Every district attorney’s office in Wisconsin has a Victim/Witness Program. The purpose of the program is to provide crime victims and witnesses with a liaison to help them through the prosecution of the crime. Victim/Witness staff assist victims with understanding and exercising their rights, finding referrals for victim support services and providing information about the case process.

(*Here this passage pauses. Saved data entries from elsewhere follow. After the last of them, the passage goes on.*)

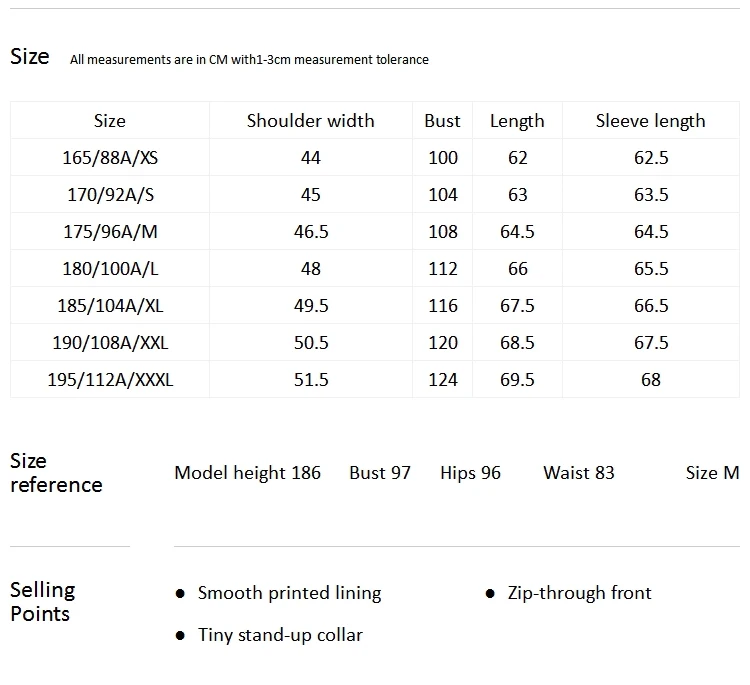
Task: Click the Size M reference label
Action: tap(712, 473)
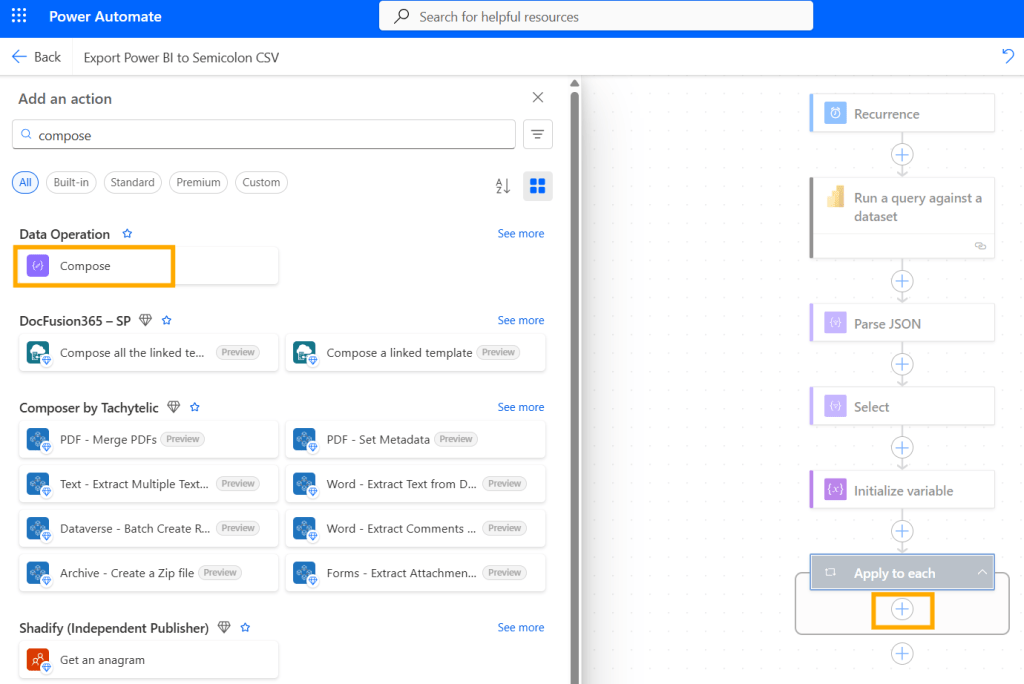The height and width of the screenshot is (684, 1024).
Task: Star the Composer by Tachytelic connector
Action: pos(195,407)
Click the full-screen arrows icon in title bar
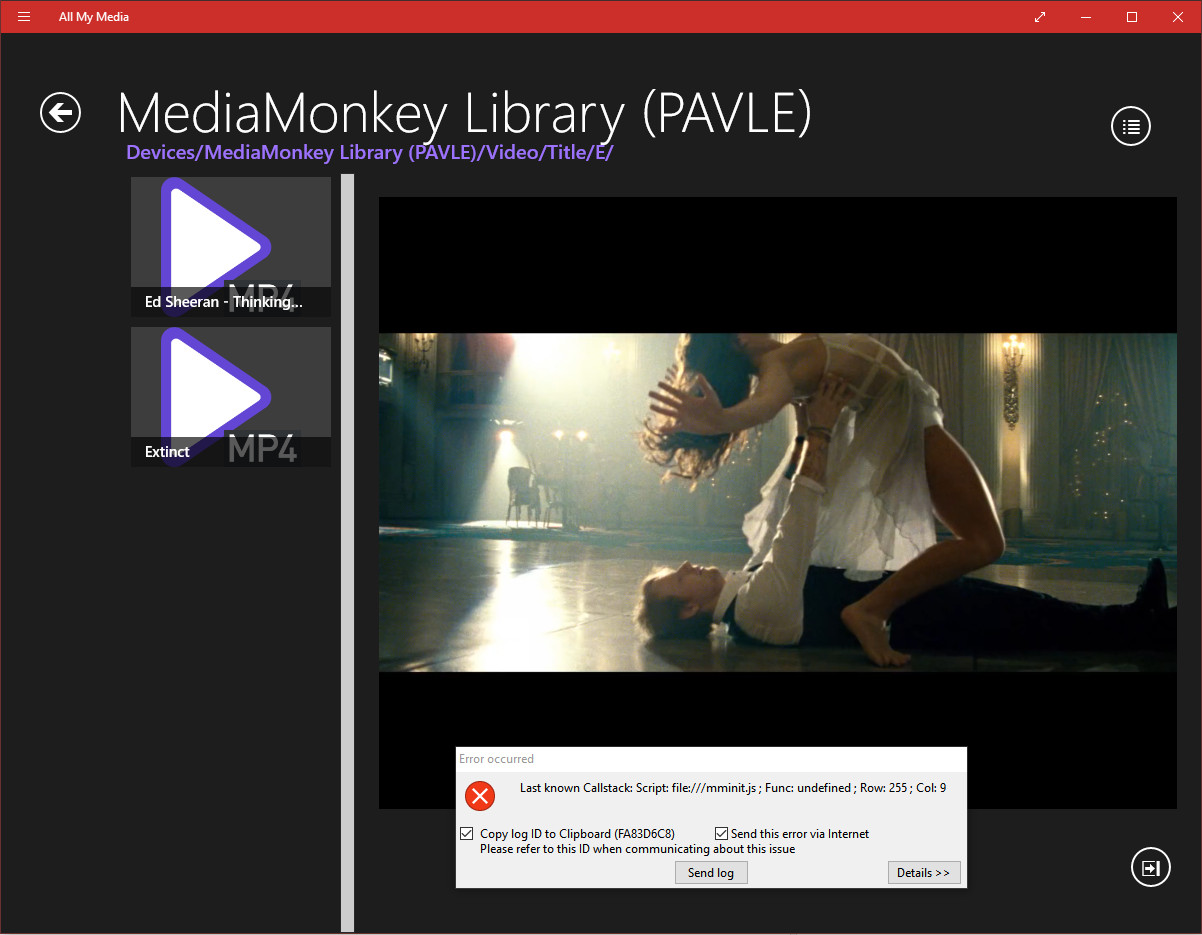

Tips for Interacting with the District Attorney's Office and Victim/Witness

The following tips are provided to help save you time and make your communication with the district attorney’s office more productive:


  •  contact information for Wisconsin District Attorney’s Offices.
  •  contact information for county Victim Witness Programs.
  • Crime victims have a right to receive written information from the district attorney’s office within ten days after the initial appearance or 24 hours before a preliminary hearing, whichever is sooner. The information should include a list of rights and how to exercise those rights. It should also contain contact information so you know who to call for more information about the case. If a charging decision has been made and you do not have this information, you should request it so you know what is expected should you want to exercise your rights. Read Victim Rights and Services on this website for more information about your rights.
  • Be sure to let the district attorney’s office know if your contact information changes so the office can reach you.
  • The Victim Witness Program works with victims and witnesses after a charge has been filed. If the case has not been referred to the district attorney’s office, you should direct your questions to the investigating law enforcement agency.
  • If you are not sure whether your case has been referred for charges, you can call the investigating agency and ask if they have “referred” the case to the district attorney; you can also call the victim witness program to ask if they have received a referral.
  • If you want to speak directly with the prosecutor you can call the main district attorney office number or the victim witness office to request a meeting with the prosecutor. If law enforcement has not yet referred the case to the district attorney’s office, the amount of information you will get from the prosecutor is limited. He or she may not have any information to share with you. If the case has been charged, you have “the right to confer” (talk) with the prosecutor about the case.
  • If you meet with the prosecutor be aware that victims of crime have the right to discuss the case but prosecutors are not obligated to do things the way a victim might want. Most prosecutors take crime victims’ concerns and opinions very seriously and under advisement. However, a prosecutor is ultimately bound by laws and ethics to charge and prosecute the case according to what he or she feels is just and provable. The reality is that sometimes the victim and prosecutor do not agree on what is just or provable in a case. Ultimately, the charging decision and prosecution strategy is a decision made by the prosecutor.
  • You are entitled to ask for information about the case. Most agencies do not have a policy that requires victim/witness or prosecutors to call crime victims at regular intervals. Survivors of crime have reported that this gives the impression that their loved one’s case is not moving ahead or is not important to the district attorney. It is more often a reflection of the fact that agencies are unlikely to call you unless they have new information. If regular updates are important to you, whether or not there is anything new to report, you may find it helpful to talk to the victim/witness staff about that. Often, communication can be improved by having a conversation about your needs and what is feasible for the office.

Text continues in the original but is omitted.